Gold and GLD
The bears in the precious metal markets seem to be active. The gold futures for February expiry fell by $27.2 and closed below $1,050. The 2.5% fall in gold futures also extended to the SPDR Gold Shares (GLD). GLD lost $2.25 of its share price and closed at $100.5 per share. It’s GLD’s lowest close in about a month. On Thursday, the trading volumes in GLD remained high.
Gold traders pushed gold lower. It touched a day low of $1,047 per ounce. The tightening by the Fed caused gold to fall. It erased the six-year gains in the metal. Currently, gold is trading at a six-year low.
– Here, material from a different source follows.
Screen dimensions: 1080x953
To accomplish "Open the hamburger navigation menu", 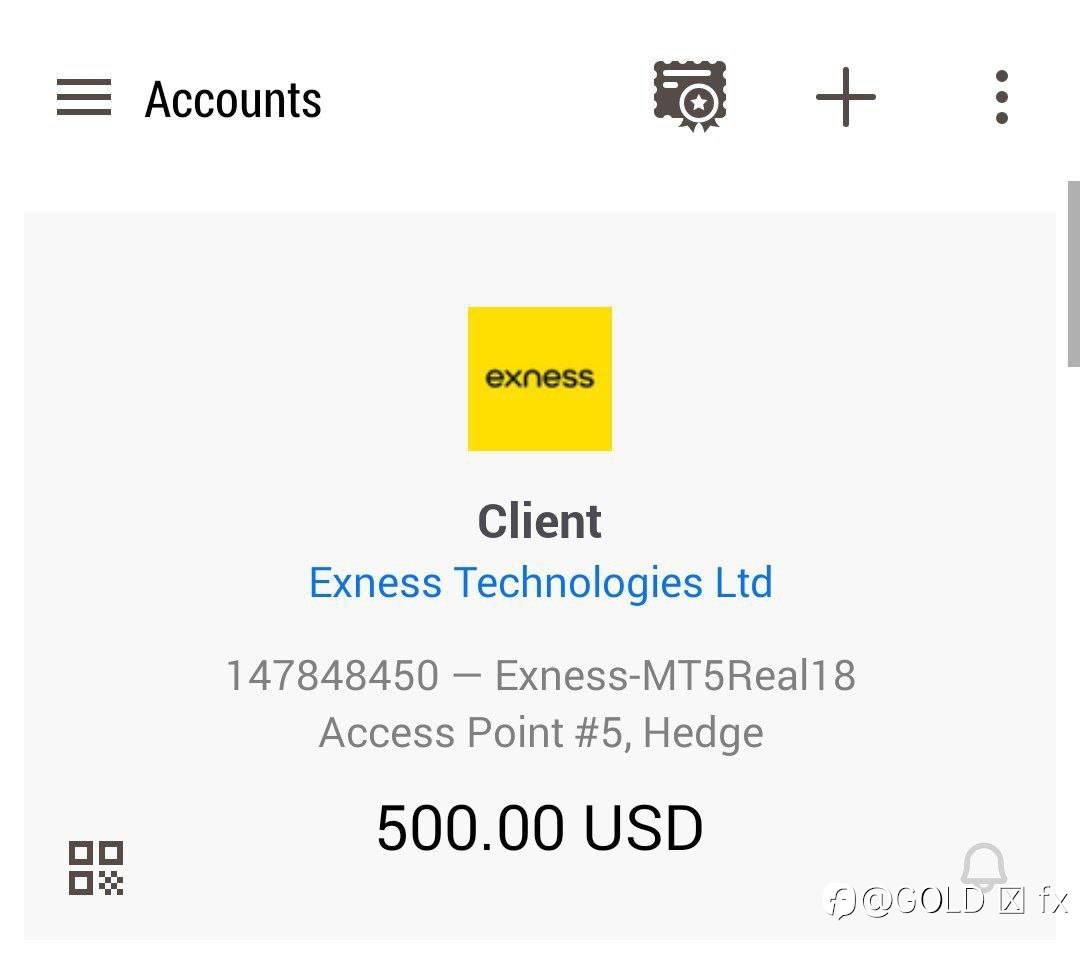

GLD is trading at a 5.9% discount from its 100-day moving average price. This brightens the possibility of a reversion. The RSI (Relative Strength Index) for GLD is also at 35.5. This suggests that the asset could be undervalued.
Although the Fed stressed that the rate hike will be gradual, it could put off the bears in the market for more than a day. Precious metals rose on December 16 right after the Fed gave its stance. However, December 17 slammed gold lovers. The prices fell to record lows.
Beside GLD, other gold-based ETFs like the iShares Gold Trust (IAU) fell by 2.1%. The mining companies that were the biggest losers on Thursday include First Majestic Silver (AG), Barrick Gold (ABX), and Coeur Mining (CDE). These stocks fell by 10.8%, 9.3%, and 9.1%, respectively. Together, they account for 8.1% of GDX.